ELFObjectFile changes, llvm-objdump showing 'wrong' values?

Hi all,

I'm using the MC framework for a project, and while updating to latest
trunk (r148672) encountered the following issue:

It seems that SymbolRef::getAddress and SymbolRef::getFileOffset have
been changed to add the symbol's offset to the offset of the
containing section?

This has the following implications:

To get the /actual/ fileoffset, I now need to do:
Symbol.getFileOffset() - ContainingSection.getFileOffset()
And to get the address relative to the section, I do:
Symbol.getFileOffset() - 2*ContainingSection.getFileOffset()

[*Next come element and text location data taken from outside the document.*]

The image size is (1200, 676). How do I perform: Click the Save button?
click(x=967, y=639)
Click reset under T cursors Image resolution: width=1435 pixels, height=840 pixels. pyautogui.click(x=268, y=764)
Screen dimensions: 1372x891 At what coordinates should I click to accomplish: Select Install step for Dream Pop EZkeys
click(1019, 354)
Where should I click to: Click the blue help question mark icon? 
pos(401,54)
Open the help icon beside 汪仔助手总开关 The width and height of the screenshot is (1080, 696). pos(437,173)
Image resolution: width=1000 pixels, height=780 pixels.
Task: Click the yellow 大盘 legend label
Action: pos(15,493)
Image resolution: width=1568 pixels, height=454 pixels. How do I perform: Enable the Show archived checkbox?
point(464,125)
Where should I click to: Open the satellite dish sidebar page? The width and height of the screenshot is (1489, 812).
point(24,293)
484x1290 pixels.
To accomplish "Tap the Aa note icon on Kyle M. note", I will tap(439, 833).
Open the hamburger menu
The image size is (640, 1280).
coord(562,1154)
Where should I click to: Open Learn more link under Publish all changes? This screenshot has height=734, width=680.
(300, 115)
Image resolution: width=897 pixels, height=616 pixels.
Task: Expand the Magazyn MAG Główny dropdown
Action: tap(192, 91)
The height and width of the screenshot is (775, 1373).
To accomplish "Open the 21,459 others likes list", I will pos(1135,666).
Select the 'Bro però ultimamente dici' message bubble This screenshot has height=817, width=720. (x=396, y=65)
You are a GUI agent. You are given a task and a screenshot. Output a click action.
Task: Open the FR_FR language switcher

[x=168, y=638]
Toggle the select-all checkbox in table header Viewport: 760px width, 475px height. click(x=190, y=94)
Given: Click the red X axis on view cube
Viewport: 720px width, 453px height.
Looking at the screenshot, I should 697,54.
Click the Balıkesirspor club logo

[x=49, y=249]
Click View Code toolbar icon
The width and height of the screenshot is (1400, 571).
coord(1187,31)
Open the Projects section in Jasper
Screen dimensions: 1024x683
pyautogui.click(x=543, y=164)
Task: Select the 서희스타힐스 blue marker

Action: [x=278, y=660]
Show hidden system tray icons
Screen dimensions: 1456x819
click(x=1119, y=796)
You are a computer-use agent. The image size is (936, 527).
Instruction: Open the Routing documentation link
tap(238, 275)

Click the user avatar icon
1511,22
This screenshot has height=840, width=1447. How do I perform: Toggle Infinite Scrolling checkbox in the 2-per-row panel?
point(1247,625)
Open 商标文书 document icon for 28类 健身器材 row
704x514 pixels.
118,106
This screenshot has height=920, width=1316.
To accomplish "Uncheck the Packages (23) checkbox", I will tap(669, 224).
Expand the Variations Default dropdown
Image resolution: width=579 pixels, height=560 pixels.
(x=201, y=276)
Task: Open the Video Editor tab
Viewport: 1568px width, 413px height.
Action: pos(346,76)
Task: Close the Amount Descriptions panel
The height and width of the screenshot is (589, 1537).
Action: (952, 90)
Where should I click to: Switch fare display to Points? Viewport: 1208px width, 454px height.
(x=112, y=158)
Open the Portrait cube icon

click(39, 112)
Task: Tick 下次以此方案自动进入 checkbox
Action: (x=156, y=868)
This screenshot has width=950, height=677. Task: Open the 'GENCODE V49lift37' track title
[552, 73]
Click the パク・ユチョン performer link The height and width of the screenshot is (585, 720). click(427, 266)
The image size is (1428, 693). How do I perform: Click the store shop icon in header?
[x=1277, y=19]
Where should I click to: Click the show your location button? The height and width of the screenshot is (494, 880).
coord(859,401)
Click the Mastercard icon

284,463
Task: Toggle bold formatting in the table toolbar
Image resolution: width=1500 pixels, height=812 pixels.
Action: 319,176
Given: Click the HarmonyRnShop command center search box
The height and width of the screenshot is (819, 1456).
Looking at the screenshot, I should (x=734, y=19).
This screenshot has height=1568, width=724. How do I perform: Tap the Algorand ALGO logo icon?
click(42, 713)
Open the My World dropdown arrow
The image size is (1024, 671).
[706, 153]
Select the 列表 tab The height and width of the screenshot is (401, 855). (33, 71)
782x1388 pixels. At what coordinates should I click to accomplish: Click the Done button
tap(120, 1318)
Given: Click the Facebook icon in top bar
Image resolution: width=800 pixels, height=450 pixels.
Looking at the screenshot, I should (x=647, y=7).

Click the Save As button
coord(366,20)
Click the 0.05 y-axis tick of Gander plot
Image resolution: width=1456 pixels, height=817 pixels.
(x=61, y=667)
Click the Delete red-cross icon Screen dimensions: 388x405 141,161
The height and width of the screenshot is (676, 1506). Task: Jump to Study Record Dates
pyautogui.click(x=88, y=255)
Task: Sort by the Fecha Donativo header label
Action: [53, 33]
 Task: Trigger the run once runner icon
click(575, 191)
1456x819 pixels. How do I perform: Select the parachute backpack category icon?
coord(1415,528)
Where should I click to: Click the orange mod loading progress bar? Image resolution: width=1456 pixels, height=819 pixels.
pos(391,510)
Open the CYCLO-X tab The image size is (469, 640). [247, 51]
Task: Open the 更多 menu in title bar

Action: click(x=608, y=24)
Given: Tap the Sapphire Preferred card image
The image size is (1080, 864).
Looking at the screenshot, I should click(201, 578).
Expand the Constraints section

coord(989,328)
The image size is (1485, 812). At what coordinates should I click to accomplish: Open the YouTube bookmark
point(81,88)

I suspect this isn't the desired functionality (what use is the
original value?)?

You can also see the impact of this on the tool llvm-objdump (as well
as llvm-nm), as shown below:

Normal objdump: Normal objdump on 'test' - Pastebin.com
vs llvm-objdump: llvm-objdump on 'test' - Pastebin.com

I believe r148653 caused this, but haven't verified directly. This
didn't happen as of r148100.

Am I missing something (my code borrows a good deal from llvm-objdump
and llvm-nm, so if they are doing something wrong with respect to
these new changes, so am I), or is this something that should be
fixed?

Thanks for your time!

~Will

Hi Will,

I've committed the recent change to ELFObjectFile (r148653). It was supposed to add new functionality, not break existing one. I'll take a look at this and will keep you updated.

Eli

Hi,

I would like to examine the implications you mention in more detail.

(1) Symbol address
According to the ELF standard, in a symbol table entry st_value means: "In relocatable files, st_value holds a section offset for a defined symbol. That is,
st_value is an offset from the beginning of the section that st_shndx identifies." (*)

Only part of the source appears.